Although the evidence is mounting that government can’t do anything very well, it’s undeniably true that there is one thing it remains quite good at: finding new and ingenious ways to pick the pockets of the American people. Like all good pickpockets, elected officials are adroit at identifying “marks,” have an instinct for which pockets are most heavily loaded with money, and are most successful when their victims are from the socio-cultural “underworld.” And that’s all you really need to know to understand why Florida, Massachusetts, Mississippi, Minnesota and West Virginia have filed suit against the tobacco industry to “recover” smoking-related Medicaid costs, and why the Ligget Group, the smallest of the major tobacco firms, has found their pockets now empty.

Of course, politicians don’t advertise themselves as pickpockets; there’s always some high-minded justification proffered for taking money that doesn’t belong to them. In this particular case, they complain that states have been forced unfairly to foot the medical bills for those on Medicaid who smoke and that the tobacco industry, not the state taxpayer, should be paying the bills. Although it sounds fair enough, the complaint doesn’t hold up to scrutiny.

First of all, tobacco consumption is simply not a net burden on taxpayers. The Florida suit, for example, alleges that the state spends $290 million annually on smoking-related illnesses. Yet in 1994 tobacco taxes added $1.9 billion to Florida’s coffers, to say nothing of the $2.9 billion it contributed to state worker compensation funds. Nor is smoking a net burden on society as a whole. Economist W. Kip Viscusi of Duke University calculates that the total social cost of smoking-related disease, sick-leave, fires, excess life insurance, and foregone Social Security taxes amounts to $1.32 per pack. Yet, because smokers on average die earlier than nonsmokers, they save society $1.47 per pack in costs that otherwise might have been incurred for nursing homes, pensions payments, Social Security benefits and other insurance costs. When one considers that smokers additionally pay tobacco taxes that average 53 cents per pack, one is hard-pressed to show that smokers are a net burden on anyone. If anything, society owes them money.

Second, the uncomfortable fact remains: if people don’t die of a smoking-related disease, they’re going to die of something else. The states’ lawsuits implicitly assume that, if those Medicaid recipients didn’t contract cancer or whatnot from smoking, they would not be imposing any costs on the state. Nonsense: they would contract heart disease, pneumonia, Alzheimer’s disease, prostate cancer, or any number of things. They would not live forever. The relevant question here is, “do smokers impose greater burdens on Medicaid than nonsmokers? Given the staggering costs associated with extended nursing-home care and the cascading medical bills related to old age, I doubt it. Viscusi’s data suggests, at best, a wash.

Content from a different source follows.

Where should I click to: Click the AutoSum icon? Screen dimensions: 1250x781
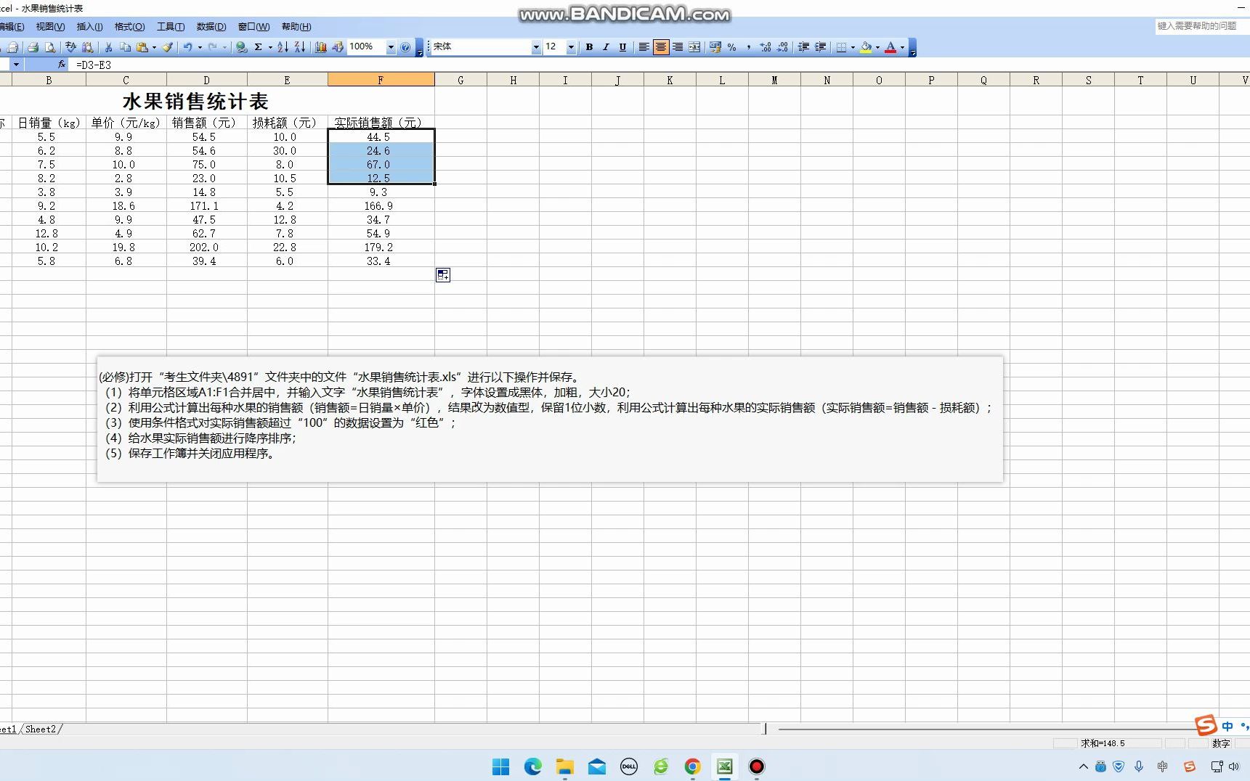point(259,47)
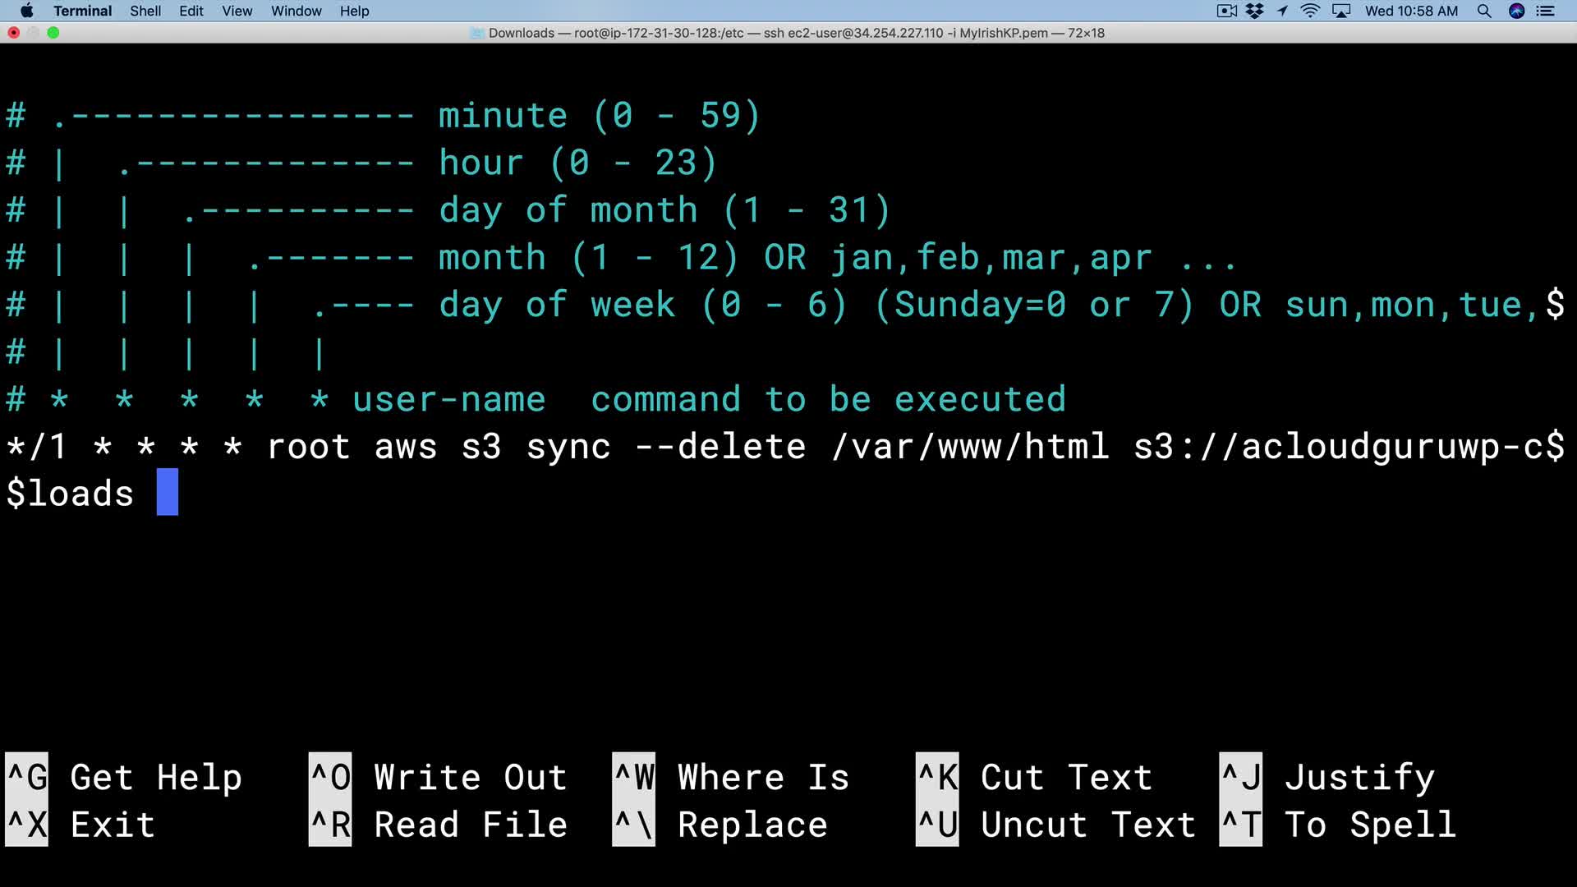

Third, the tobacco industry is not “forcing” state governments to cover the smoking-related medical bills of the poor; the federal government is. If states don’t like footing those bills, their complaint is with Congress.

Finally, the logic of the states’ argument is pernicious in the extreme. One could just as easily argue that obesity-related diseases (300,000 deaths a year and $70 billion annually in medical costs) are a huge burden on state Medicaid programs and that snack food manufacturers ought to pony up. After all, their products have no nutritional value, are a leading cause of obesity, are disproportionately consumed by the poor, and are highly addictive (remember Lay’s Potato Chips: “Bet you can’t eat just one”?). Or what about meat consumption? According to a study last year in the peer-reviewed journal Preventive Medicine, meat is also a major cause of obesity and is directly responsible for $29 billion to $61 billion of the nation’s medical costs.

Such arguments, of course, would be laughed out of the political arena, but that could change. A little more than a year ago, the New York Times published an op-ed from Kelly Brownell, director of the Yale Center for Eating and Weight Disorders, calling for a “fat tax” on snack foods and additional undefined steps to keep unhealthy foods away from children. The point is, the argument for going after the snack food industry (or more immediately, the alcohol industry) to recover Medicaid costs is no different from the logic of going after the tobacco industry. One strikes us as absurd whereas the other does not. Why?

Unfortunately, the logic of socialized medicine leads us into this policy cul-de-sac. If we’re all paying everyone else’s medical bills, then each individual’s eating habits, exercise regimen, recreational pursuits and social preferences ultimately become everyone’s legitimate business. Of course, holding industry accountable for lifestyle decisions is more viable politically than going after everyone not living the life of a health fanatic, but the effect is the same. The temperance movement of the 1920s demonstrated the futility of a direct assault on “sin.” Our modern temperance movement realizes that bankrupting the peddlers of “sin” will accomplish through the back door what prohibition cannot accomplish through the front. A decent respect for a free society demands that we say no to both the pickpockets and the prohibitionists.